Source records
---+---
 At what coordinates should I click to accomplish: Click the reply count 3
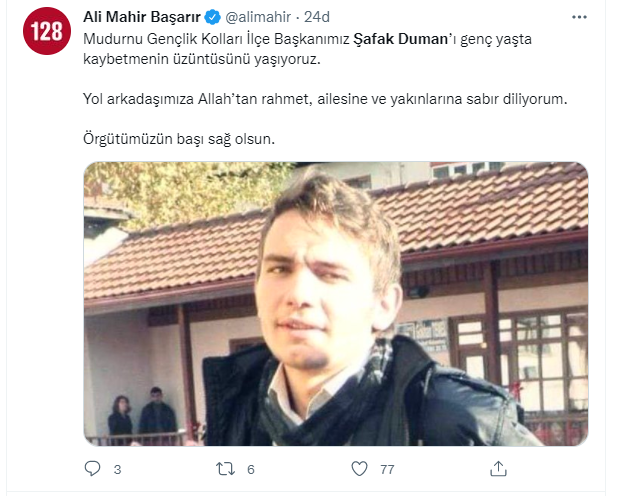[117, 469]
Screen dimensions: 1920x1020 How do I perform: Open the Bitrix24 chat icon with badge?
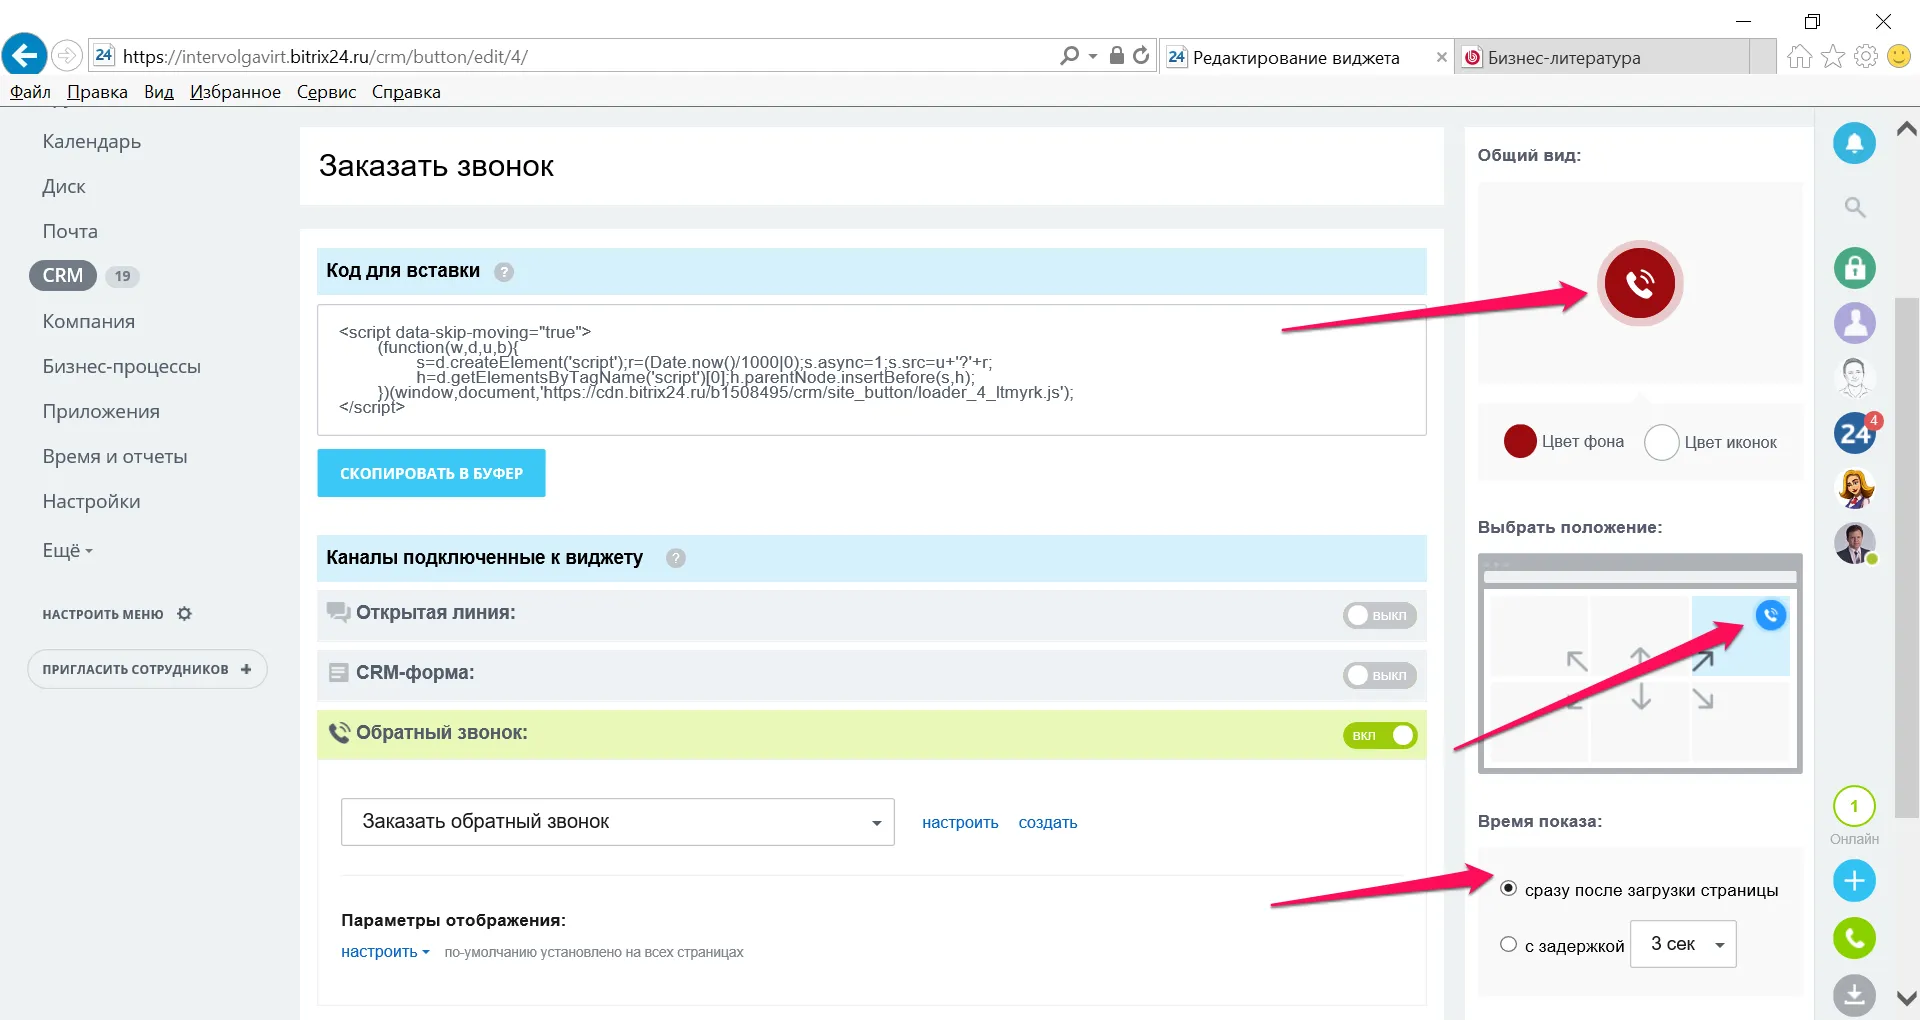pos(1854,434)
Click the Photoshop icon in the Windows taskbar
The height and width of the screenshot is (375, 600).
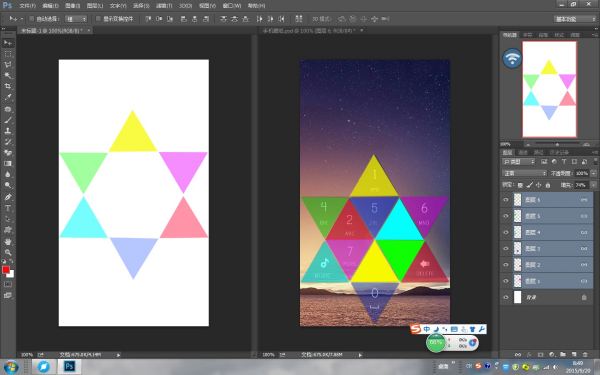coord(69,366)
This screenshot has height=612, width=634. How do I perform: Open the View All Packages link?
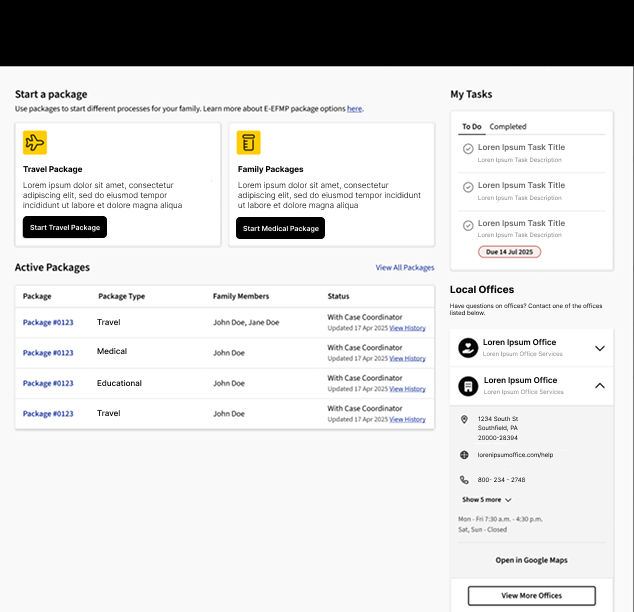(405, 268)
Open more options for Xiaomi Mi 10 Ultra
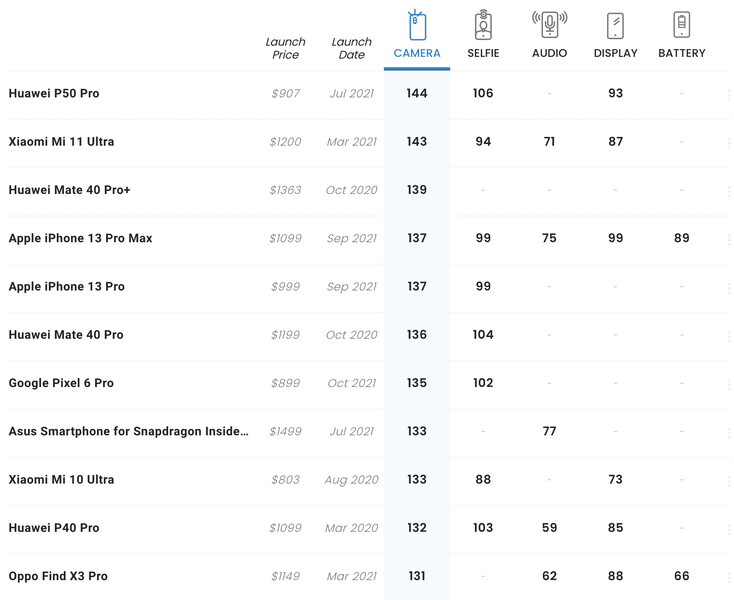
---+---
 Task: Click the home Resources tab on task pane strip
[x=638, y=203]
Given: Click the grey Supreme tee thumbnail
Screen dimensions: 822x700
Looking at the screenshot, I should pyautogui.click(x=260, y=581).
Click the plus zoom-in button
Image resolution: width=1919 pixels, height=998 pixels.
---+---
● Prompt
Reproduce exactly the lines of the data above that run from the line with "At what coordinates" down to the line with "Click the Photoshop", both ends included. Pictures do not belong in the copy.

● Expected answer
 At what coordinates should I click to accomplish: Click the reply count 3
[117, 469]
Screen dimensions: 1920x1020 How do I perform: Open the Bitrix24 chat icon with badge?
pos(1854,434)
Click the Photoshop icon in the Windows taskbar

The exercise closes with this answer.